As head of the FBI's Minneapolis office the past three years, Richard Thornton has led the nation's largest terror recruitment case, tackled a Gambian coup attempt and stood vigil at the rural Stearns County dig site that brought somber finality to the search for Jacob Wetterling.
Now, before ending his 30-year FBI career this month, Thornton is leading his office's 180 agents in one more unexpected way: by parrying attacks on the bureau lobbed from some of the highest levels of government, including President Donald Trump.
"The FBI writ large, and in particular the part of the FBI I'm responsible for, we're doing the people's work," Thornton said in a recent interview with the Star Tribune. "Everything else out there is noise. ... It's based on half-truths and not an accurate depiction of what goes on here or at the FBI around the world."

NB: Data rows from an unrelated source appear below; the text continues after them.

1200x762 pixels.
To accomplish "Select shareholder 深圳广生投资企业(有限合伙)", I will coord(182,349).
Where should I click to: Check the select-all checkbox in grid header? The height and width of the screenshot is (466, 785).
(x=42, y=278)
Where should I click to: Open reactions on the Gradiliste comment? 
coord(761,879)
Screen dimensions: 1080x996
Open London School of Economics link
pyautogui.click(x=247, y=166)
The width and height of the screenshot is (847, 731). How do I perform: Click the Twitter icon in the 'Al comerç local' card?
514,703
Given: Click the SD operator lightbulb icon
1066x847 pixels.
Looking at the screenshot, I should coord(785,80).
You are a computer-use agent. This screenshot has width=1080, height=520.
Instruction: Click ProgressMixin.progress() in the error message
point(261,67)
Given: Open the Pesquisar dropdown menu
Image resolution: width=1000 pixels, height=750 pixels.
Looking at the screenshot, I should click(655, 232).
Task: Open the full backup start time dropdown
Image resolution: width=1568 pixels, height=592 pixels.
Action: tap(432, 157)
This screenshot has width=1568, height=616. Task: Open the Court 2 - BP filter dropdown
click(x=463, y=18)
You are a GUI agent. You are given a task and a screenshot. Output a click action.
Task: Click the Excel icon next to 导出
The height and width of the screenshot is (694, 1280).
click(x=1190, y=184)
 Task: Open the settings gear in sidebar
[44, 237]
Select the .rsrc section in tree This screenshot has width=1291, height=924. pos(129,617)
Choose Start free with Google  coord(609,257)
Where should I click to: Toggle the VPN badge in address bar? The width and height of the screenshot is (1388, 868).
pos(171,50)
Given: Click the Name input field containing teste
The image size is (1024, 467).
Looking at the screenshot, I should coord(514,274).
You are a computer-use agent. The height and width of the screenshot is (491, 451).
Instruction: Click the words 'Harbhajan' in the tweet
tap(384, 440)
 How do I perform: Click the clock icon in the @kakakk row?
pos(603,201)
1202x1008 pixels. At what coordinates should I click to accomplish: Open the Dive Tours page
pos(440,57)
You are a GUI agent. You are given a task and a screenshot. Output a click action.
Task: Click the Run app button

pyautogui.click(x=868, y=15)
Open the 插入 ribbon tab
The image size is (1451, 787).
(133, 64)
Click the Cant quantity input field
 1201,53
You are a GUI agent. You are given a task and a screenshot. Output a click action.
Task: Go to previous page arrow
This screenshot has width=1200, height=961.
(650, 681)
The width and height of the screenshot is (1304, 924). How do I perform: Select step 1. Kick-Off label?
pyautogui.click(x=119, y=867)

Thornton said he has taken "a fairly active and engaged posture" with his workforce, which also extends to the Dakotas, to remind agents through daily briefings and staffwide memos "to tune out that noise."
"I think history will tell the final story on this," Thornton said of a moment he described as uniquely polarized. "When, I think, this period of time is viewed through a historical lens, a balanced perspective, I think the FBI will be looking just fine versus what we've sort of been under fire for now."
The FBI has not publicly announced a replacement for Thornton, who departs Feb. 28 after reaching the mandatory retirement age of 57. But his exit also sets up an unusual transition for Minnesota law enforcement, as new leadership will be taking over at each federal agency's local wing with the state still waiting for a new U.S. attorney.
Minnesota federal law enforcement officials, past and present, single out the relationship between the FBI's special agent in charge and U.S. attorney as a vital partnership capable of either underpinning or derailing any of the state's most crucial investigations.
Few cases required this as urgently as the probe that landed a dramatic 2016 confession from Danny Heinrich, Wetterling's killer. Former U.S. Attorney Andrew Luger remembers at the outset of the case telling Thornton — after meeting with Stearns County law enforcement in a conference room named for Jacob — that he wanted to poll the room on whether authorities believed they had the right suspect.